Global Change and the Earth System is richly illustrated with many useful coloured diagrams, and numerous boxes by additional authors provide more detailed information about specific issues. However, the wealth of detail makes it hard to read, and at times the diagrams are not properly explained.

Is it a good book? I am not entirely convinced. It deals with a broader set of topics (including the number of McDonalds restaurants around the world, and the emission of heavy metals) than the Intergovernmental Panel on Climate Change (IPCC) Assessment Reports. But the IPCC reports are written by a broader community of scientists, with more diverse expertise, greater emphasis on the certainty as well as the uncertainty of knowledge, and with more convincing attempts either to explicate or fend off tacit value-driven concerns and opinions.

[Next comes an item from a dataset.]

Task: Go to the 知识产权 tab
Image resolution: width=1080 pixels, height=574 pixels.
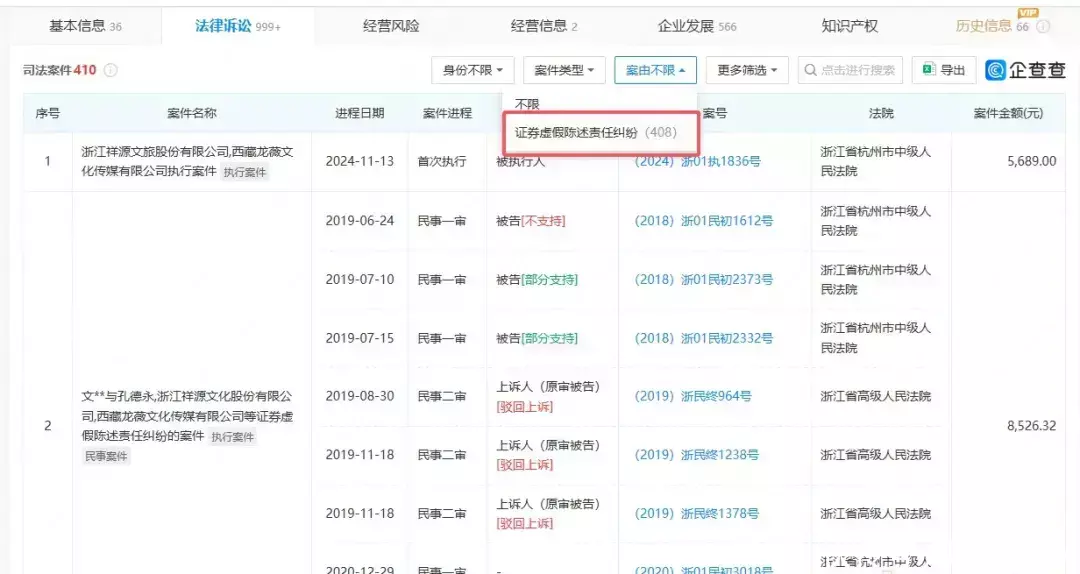Action: tap(849, 26)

In Global Change and the Earth System, knowledge claims — that contemporary views are actually true — are often presented as definite explanations; examples include the huge extinction rate in Figure 1.7, and the reliance on the often-used but nevertheless questionable ‘wiggle matching’ technique. Another example is the claim that climate (in terms of an unexplained “Atmospheric Circulation Index”) is the only factor that affects catches of Japanese or European sardines, with social factors, such as the Second World War, playing only a minor role. The authors often adopt the unsatisfactory practice of relating a host of changes to ongoing anthropogenic change, without systematic attempts at formal detection and attribution.

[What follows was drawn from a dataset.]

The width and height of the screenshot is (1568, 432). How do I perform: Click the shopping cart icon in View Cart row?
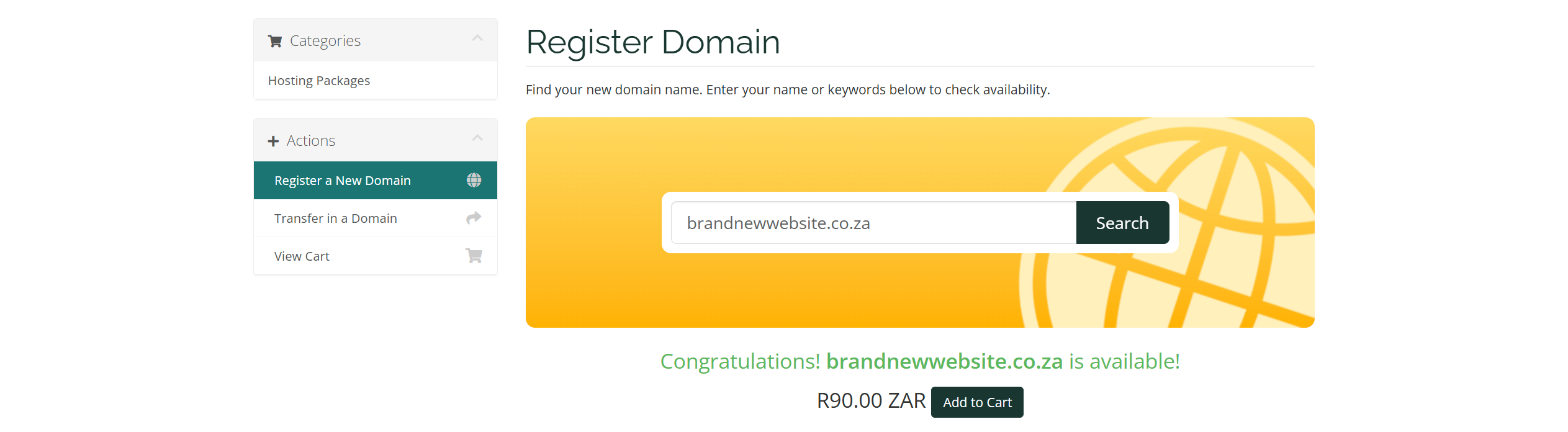coord(474,256)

The examples that are adduced in this way seem to be biased towards deleterious effects. Thus, the book is a good demonstration that the environmental sciences are driven not only by curiosity and reductionist interests for detailed processes, but by an endeavour to integrate different sorts of often uncertain and contested knowledge claims from a broad field of disciplines — in an area that has high stakes. The result is an effort with a normative agenda of improving or saving the world.

I am sympathetic to this message, but as a scientist I think we must strive for objectivity (as far as possible) and avoid any overselling. Downplaying uncertainty is not useful, except perhaps for a limited time and a small audience. In the long term, this is not a sustainable approach. We can already see that large parts of the public and politicians, in both Europe and the United States, no longer trust many of the knowledge claims advanced by environmental scientists. Public concern about the state of the environment has begun to decline in recent years. Some may even erroneously see Bjørn Lomborg's The Skeptical Environmentalist (reviewed in Nature 414, 149; 200110.1038/35102629) as the other side of the coin to this IGBP volume.

The authors of Global Change and the Earth System believe that “any complete analysis of the consequences of global change must go well beyond scientific and economic considerations to fundamental moral and ethical values”. This is certainly true, but the book lacks an analysis of the complex history of the moral ideals in the cultural, ideological and political foundations of the modern environmental sciences. For this, readers can turn to such books as Ludwik Fleck's Genesis and Development of a Scientific Fact (University of Chicago Press, 1979) or Clarence Glacken's Traces on the Rhodian Shore (Cambridge University Press, 1967).